Catering activities are organized by country: Elior France, Elior North America, Elior UK, Elior Italia, and Serunion. Service activities are conducted by Derichebourg Multiservices and Elior Services.

== Management==
At the end of February 2022 Philippe Guillemot's contract renewal was approved by 98% of the board of directors. However, the following day, he announced his immediate departure from Elior Group for personal reasons. While searching for his successor, the board appointed Bernard Gault as interim CEO, who was confirmed in the position a few months later.
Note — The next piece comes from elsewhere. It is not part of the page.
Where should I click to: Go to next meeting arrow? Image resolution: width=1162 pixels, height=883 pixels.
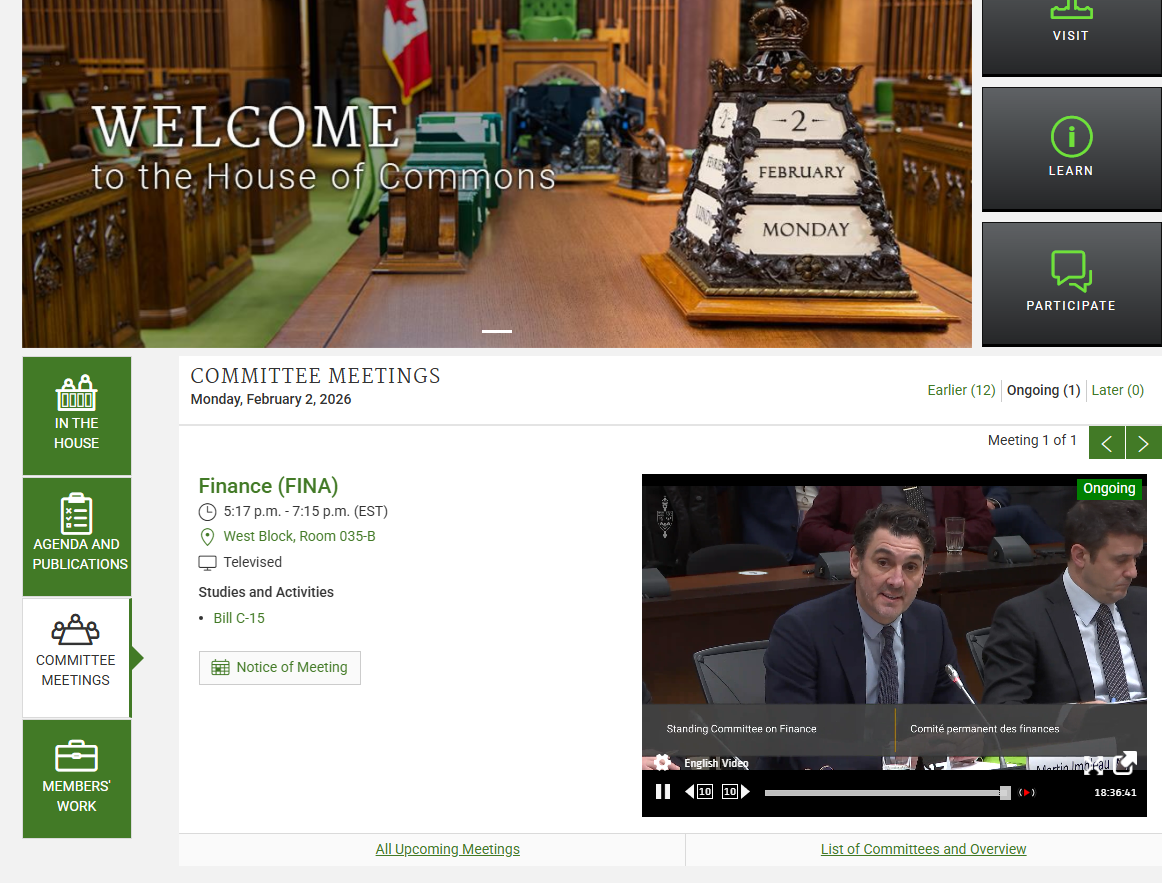(x=1143, y=443)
Daniel Derichebourg, who remains chairman of the board of directors of Derichebourg Group, is now the chairman and CEO of Elior Group following the general meeting on April 18, 2023. Boris Derichebourg has been appointed Chief Operating Officer.

== Shareholders==
As of April 18, 2023, the capital of Elior is as follows:

| Derichebourg | 48.3% |
| BDL Capital Management | 5.5% |
| Flottant | 46.2% |

Following the acquisition of Derichebourg Group's multiservices branch, Derichebourg's stake in Elior's capital is now 48.3%.

== Lobbying==

=== With the European Union===
Elior Group is represented by FoodServiceEurope, which has been registered since 2008 in the Transparency Register of interest representatives with the European Commission. In 2018, FoodServiceEurope declared annual expenses for this activity amounting to between 200,000 and 300,000 euros.

=== In France===
Elior Group declared to the High Authority for Transparency in Public Life that it engaged in lobbying activities in France for an amount not exceeding 10,000 euros in 2019.

== Controversies==

=== Disputed working conditions===
In 2008 181 employees, believing they were not receiving fair working conditions, particularly compared to other employees in the group, filed a lawsuit against Elior. The labor court ruled in their favor in 2012, as did the Court of Appeal in 2016. However, in 2018, the Court of Cassation overturned the two previous rulings due to general changes in labor legislation regarding collective bargaining and jurisprudence. As a result, the employees were required to repay the amounts they had previously received. Elior Group, which intends to enforce the decision, stated that it plans to "adapt on a case-by-case basis."

In April 2019 the housekeepers at NH Collection in Marseille went on strike, as the hotel outsourced its cleaning services to Elior Service. They demanded an increase in the gross hourly wage from 10.28 euros to 10.51 euros, a 50% premium for Sunday hours instead of the current 20%, a 13th month salary, and the regularization of unpaid hours.